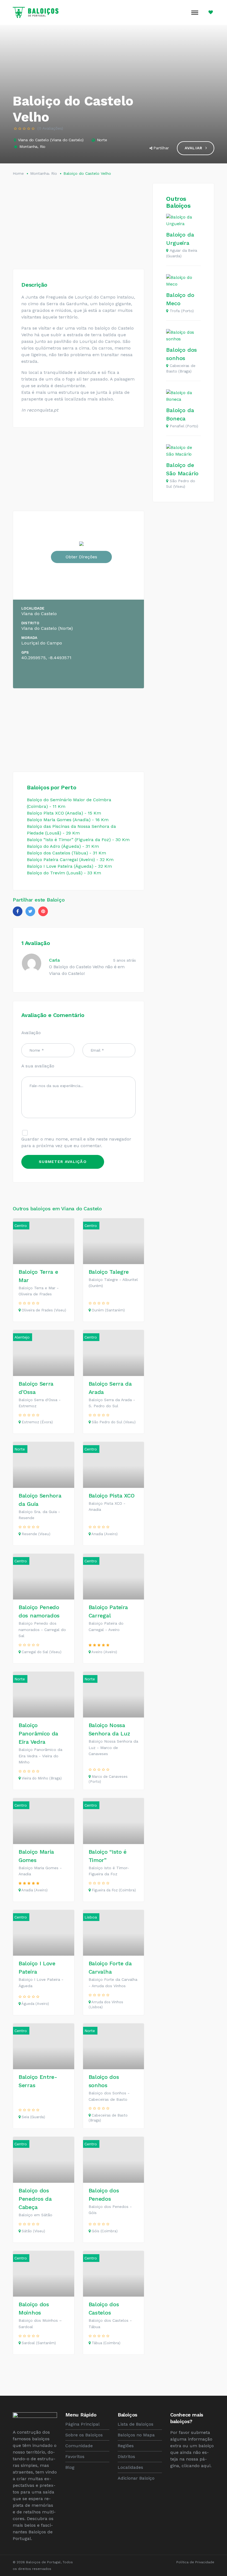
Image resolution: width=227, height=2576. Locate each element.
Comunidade (79, 2445)
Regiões (126, 2445)
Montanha (28, 146)
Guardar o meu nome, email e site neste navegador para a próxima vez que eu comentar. (76, 1142)
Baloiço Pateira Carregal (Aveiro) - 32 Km (70, 859)
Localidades (130, 2467)
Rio (42, 146)
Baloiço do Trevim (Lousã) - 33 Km (64, 872)
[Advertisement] (78, 222)
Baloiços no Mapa (136, 2435)
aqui (205, 2465)
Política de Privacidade (195, 2562)
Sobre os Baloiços (84, 2435)
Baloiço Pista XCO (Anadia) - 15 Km (64, 813)
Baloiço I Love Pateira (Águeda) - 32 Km (69, 866)
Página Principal (82, 2424)
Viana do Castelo (33, 140)
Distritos (126, 2456)
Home (18, 173)
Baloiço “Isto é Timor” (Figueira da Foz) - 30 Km (78, 839)
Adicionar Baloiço (136, 2478)
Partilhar (161, 148)
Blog (69, 2467)
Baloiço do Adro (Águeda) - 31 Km (63, 846)
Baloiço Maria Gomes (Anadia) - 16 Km (68, 819)
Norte (102, 140)
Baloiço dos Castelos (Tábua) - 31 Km (66, 853)
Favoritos (74, 2456)
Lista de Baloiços (135, 2424)
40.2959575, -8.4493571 (46, 657)
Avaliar (194, 148)
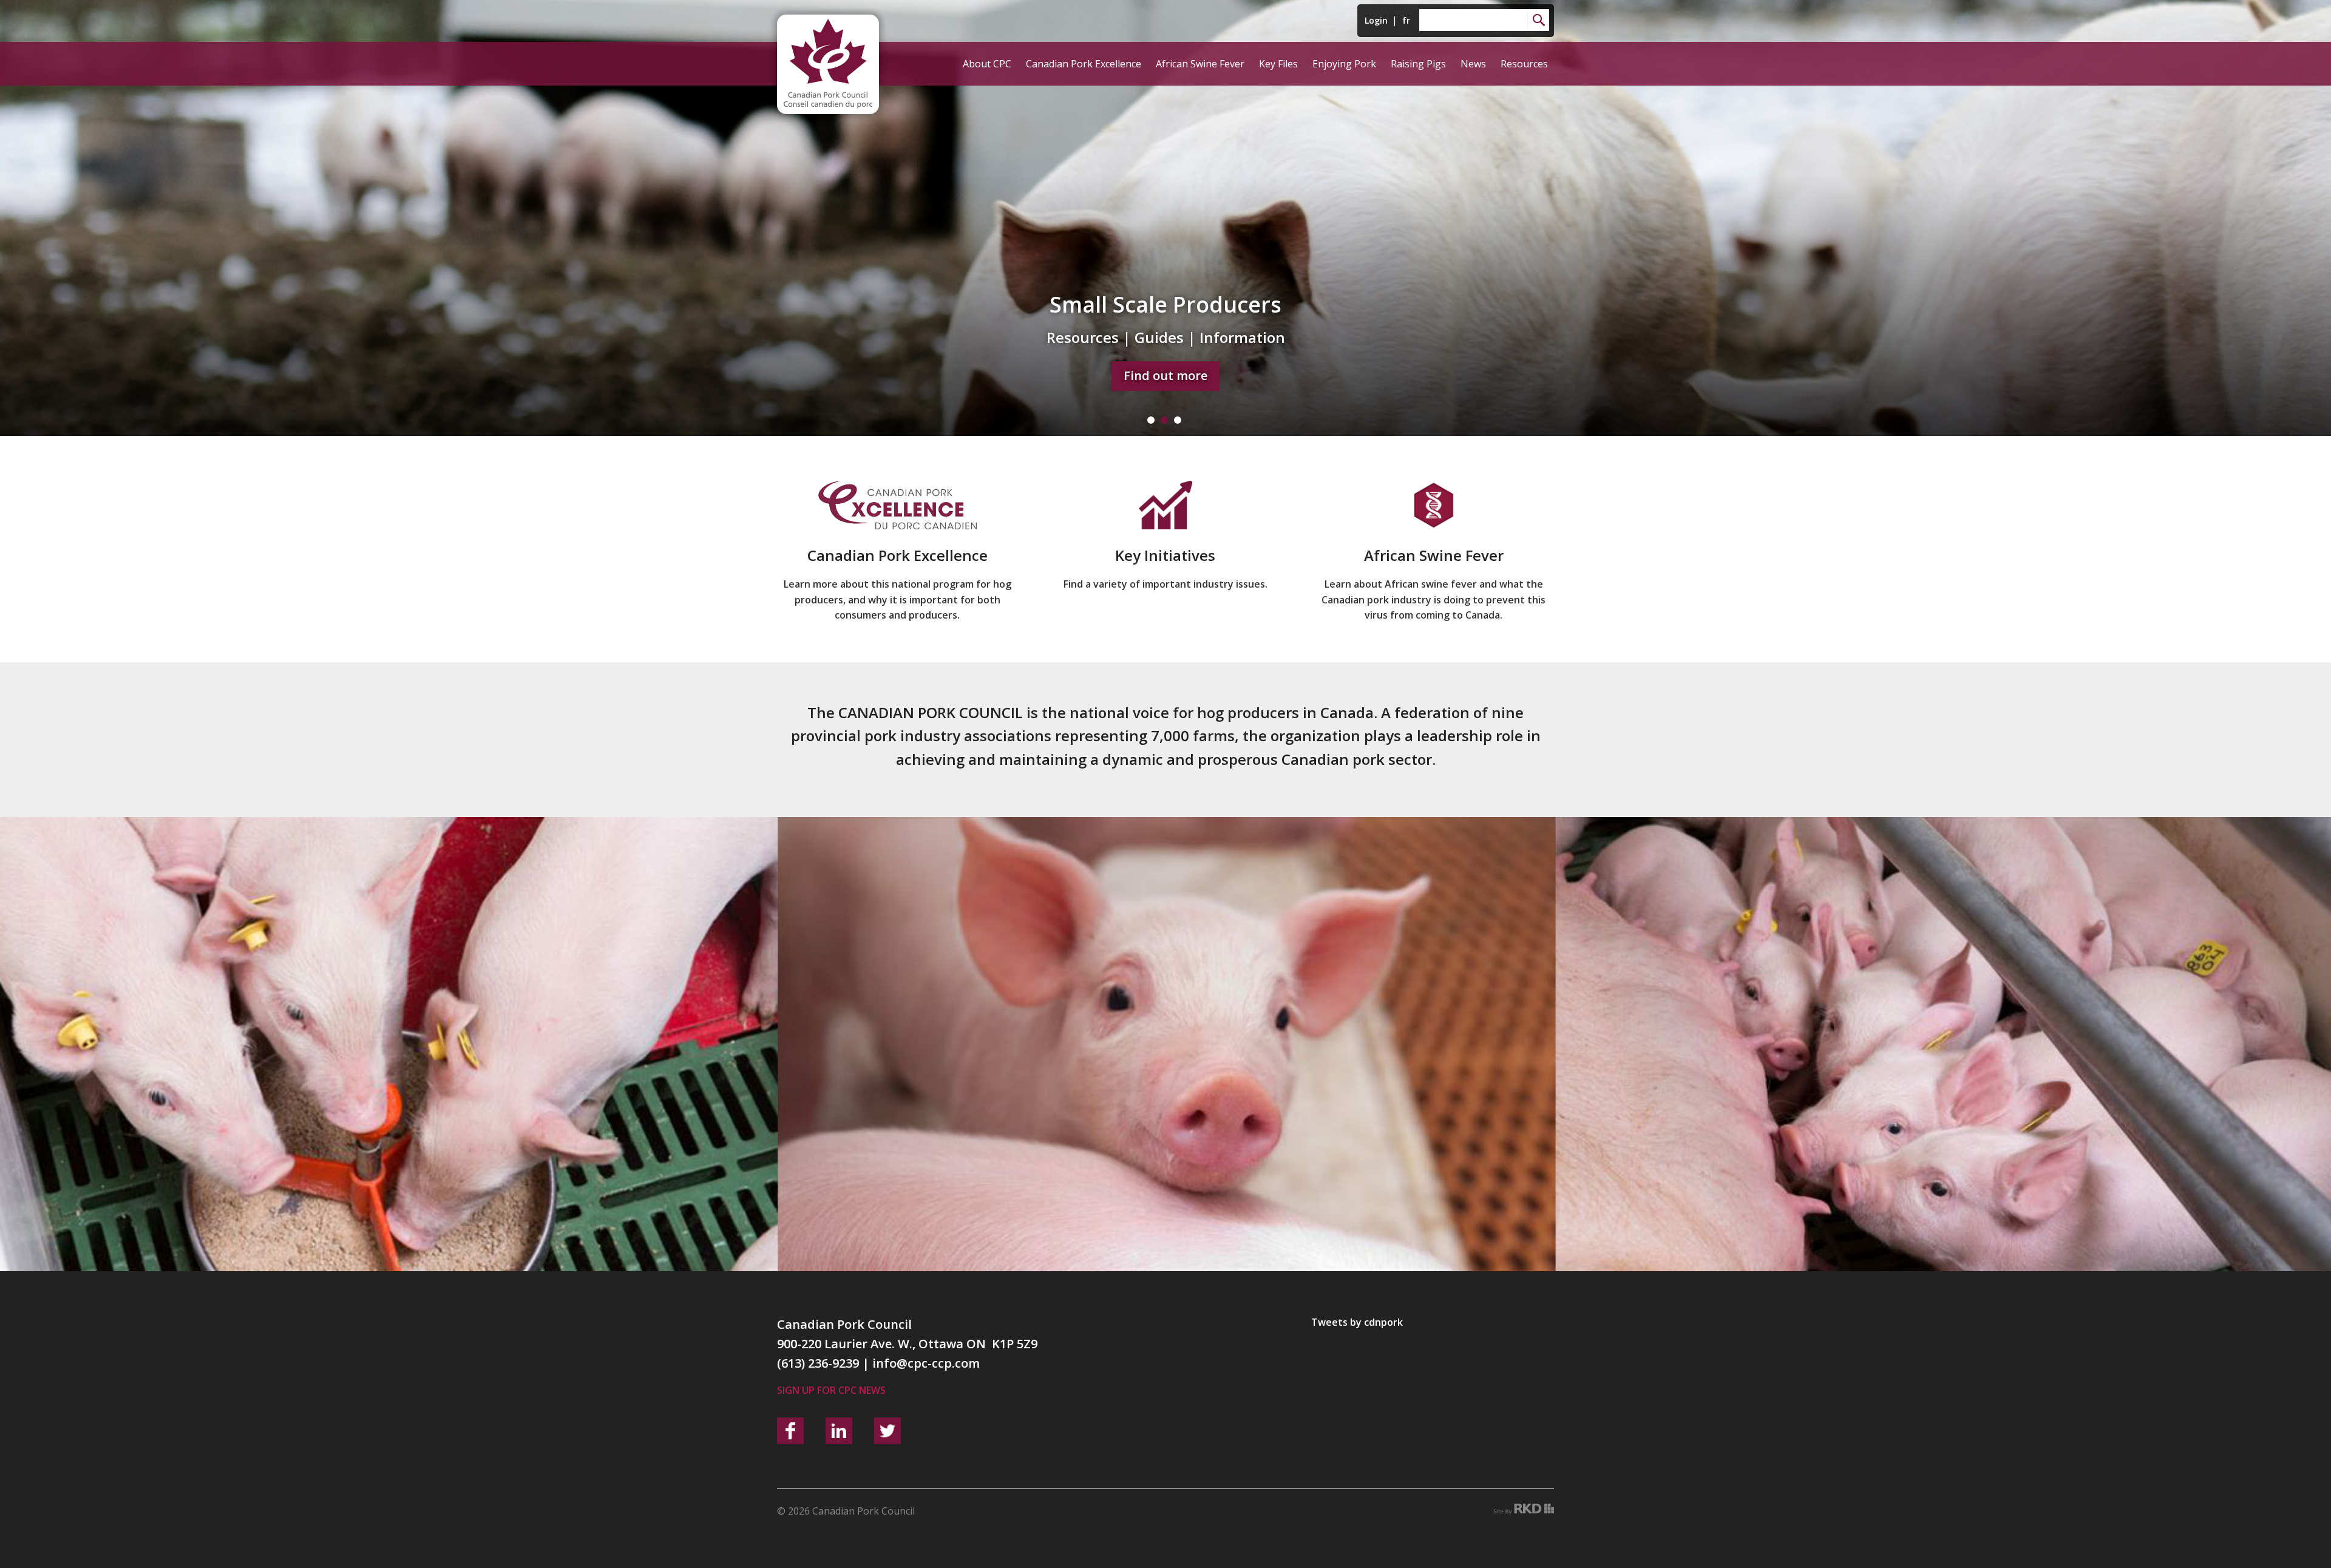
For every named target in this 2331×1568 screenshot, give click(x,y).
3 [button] (1177, 420)
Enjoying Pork (1344, 63)
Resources (1524, 63)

*ACTIVITY:* Please make an exact copy of the lines above from the line with "Comunidade (79, 2445)" through the line with "Sobre os Baloiços (84, 2435)", both ends included.

*SOLUTION:*
Comunidade (79, 2445)
Regiões (126, 2445)
Montanha (28, 146)
Guardar o meu nome, email e site neste navegador para a próxima vez que eu comentar. (76, 1142)
Baloiço Pateira Carregal (Aveiro) - 32 Km (70, 859)
Localidades (130, 2467)
Rio (42, 146)
Baloiço do Trevim (Lousã) - 33 Km (64, 872)
[Advertisement] (78, 222)
Baloiços no Mapa (136, 2435)
aqui (205, 2465)
Política de Privacidade (195, 2562)
Sobre os Baloiços (84, 2435)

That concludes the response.